Happy Sunday! I am alternating working on professional projects with yoga, a little blogging and time with friends this week. I have a very full day ahead of me, but wanted to share this quick chia pudding recipe to add to your breakfast or snack repertoires.
For me, chia puddings are the ultimate fast food – yes they take a bit of time to soak and pudding up, but once you mix the ingredients, you can forget about it until it this time to eat. I eat them for breakfast and sometimes as snack. I love my Almond Banana Chocolate Chia Pudding and Almond Mocha Chia Puddings (you can see other chia puddings and breakfast ideas here). I also often check out Gena’s blog for chia ideas – she has a whole page of chia puddings. I usually substitute stevia for any dates or other sweetener – I love this Vega variation, minus the banana and topped with frozen blueberries. The beauty of chia puddings is you can assemble them the night before.
The Vega variation is what led me to this particular flavor combination. No, it won’t win any awards for looks (then again, chia puddings don’t often), but the combination of frozen raspberries and cacao nibs with nut butter of your choice makes the whole thing taste like dessert. Unlike dessert, however, this is the kind of breakfast that keeps me full for hours, on account of the combination of fiber and fat.
Raspberry Swirl Chia Pudding (Gluten-Free, Vegan, Soy-Free) – Serves 1 heartily or makes two snacks
The swirl in this recipe refers to swirling the raspberry and nut (or seed) butter together into the chia pudding. Be sure to use a gluten-free protein powder to make this recipe gluten-free. I really like Vega Vanilla Chai but Sunwarrior vanilla would work well (whether the brown rice or blend options) but use any vanilla protein powder that suits your diet. The Vega I used is what gives the pudding such a distinctive hue on the picture.
- 1/2 cup almond milk
- 3 tablespoons chia seeds
- 1 scoop no-added-sugar vanilla flavored protein powder – I think Vega vanilla chai tastes best for this recipe, but you could also use
- 2-3 tablespoons cacao nibs (make sure to buy unsweetened cacao nibs)
- 1/2 a cup frozen raspberries plus a few more for topping
- 1 tablespoon nut or seed butter of your choice
Whisk together the almond milk, chia seeds and protein powder. Stir in cacao nibs, then frozen raspberries. The mixture will start to thicken. Add the nut or seed butter on top, without stirring it in. Cover and place in fridge at least an hour, but overnight is fine too (I make this is in a gladware and store it in the same container I assembled the pudding but feel free to use a bowl and transfer to a covered container). Immediately before serving, swirl in the nut butter. Top with additional raspberries and/or cacao nibs.
When I initially discovered chia seeds a couple of years ago, I was under the impression that you had to stir the seeds and liquid well, let sit, wait five minutes, stir again, wait again, stir again. After a few hurried evenings, I realized that you can get a perfectly good chia pudding with the method above. I wish I had known that sooner!
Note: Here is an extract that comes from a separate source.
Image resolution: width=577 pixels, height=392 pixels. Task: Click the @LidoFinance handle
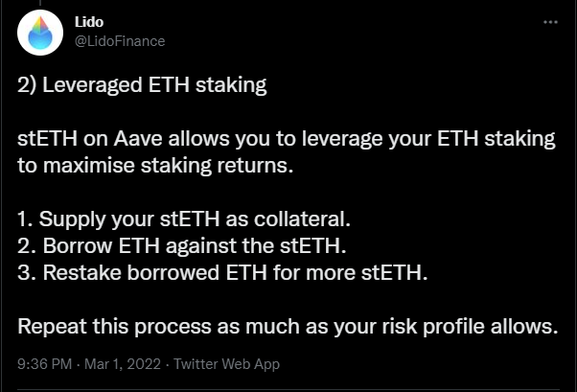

You will see below that I am submitting this recipe to several blog events, but I am also submitting the above tip to a new series that Wendy of Celiacs in the House just started In My Gluten Free Kitchen. Every Friday a different gluten-free blogger will be sharing a tour of their kitchen (see Wendy’s kick-off post from two days ago) and part of the news series Wendy started on Friday is a post on Sundays sharing tips, wisdom, or new ways of doing things in our gluten-free kitchens. Each week will have a theme and a place to link up and share your tips and photos, and peeks into pantries. This week is tips, next week is cookbook shelves. I am sharing the above tip because chia puddings are a nice alternative to oatmeal for breakfast, so thought this might be interesting to other readers and bloggers who eat gluten-free.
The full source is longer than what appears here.